In August, PetroChina, a government-run oil major, acquired the city's largest petrol station from a private company which had operated it for two decades. Just up the street, two state-owned companies had a few months earlier bought a one-third stake, with an option for a majority, in the city's glitziest new commercial complex, the Xizi International Centre, from a private property developer.

In many cases the advance of the state is less obvious. Rather than state-owned behemoths, the protagonists are smaller, often indirectly owned by local governments through financing vehicles.

For the Wanqiang silk dye factory, its nemesis was a local financing vehicle, the Hangzhou City Construction and Investment Company. The Hangzhou city investment company sent demolition crews three times, starting in late 2010, to push Wanqiang off its land, clearing it for a real estate project.

In most other parts of China that would probably have been the end of the story. But Zhejiang's entrepreneurs have been the country's most vocal in criticizing the state's encroachment. Wanqiang decided to test the government's pledge to accord private companies equal treatment under the law.

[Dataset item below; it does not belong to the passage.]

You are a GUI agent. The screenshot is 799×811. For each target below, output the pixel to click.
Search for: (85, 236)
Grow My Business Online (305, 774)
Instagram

In early 2011 it filed a lawsuit, seeking nearly Rmb20 million in damages. Last month a local court awarded it Rmb7 million, an extremely rare instance of a private company slowing – though not halting – the march of the state.

Xia Jingjing, a lawyer who represented Wanqiang, said it was only the beginning.

"We can't be too scared to stand just because an opponent has a government background. If the weaker parties give up, their rights will shrink," she said. "For our society and country, this is a very frightening prospect."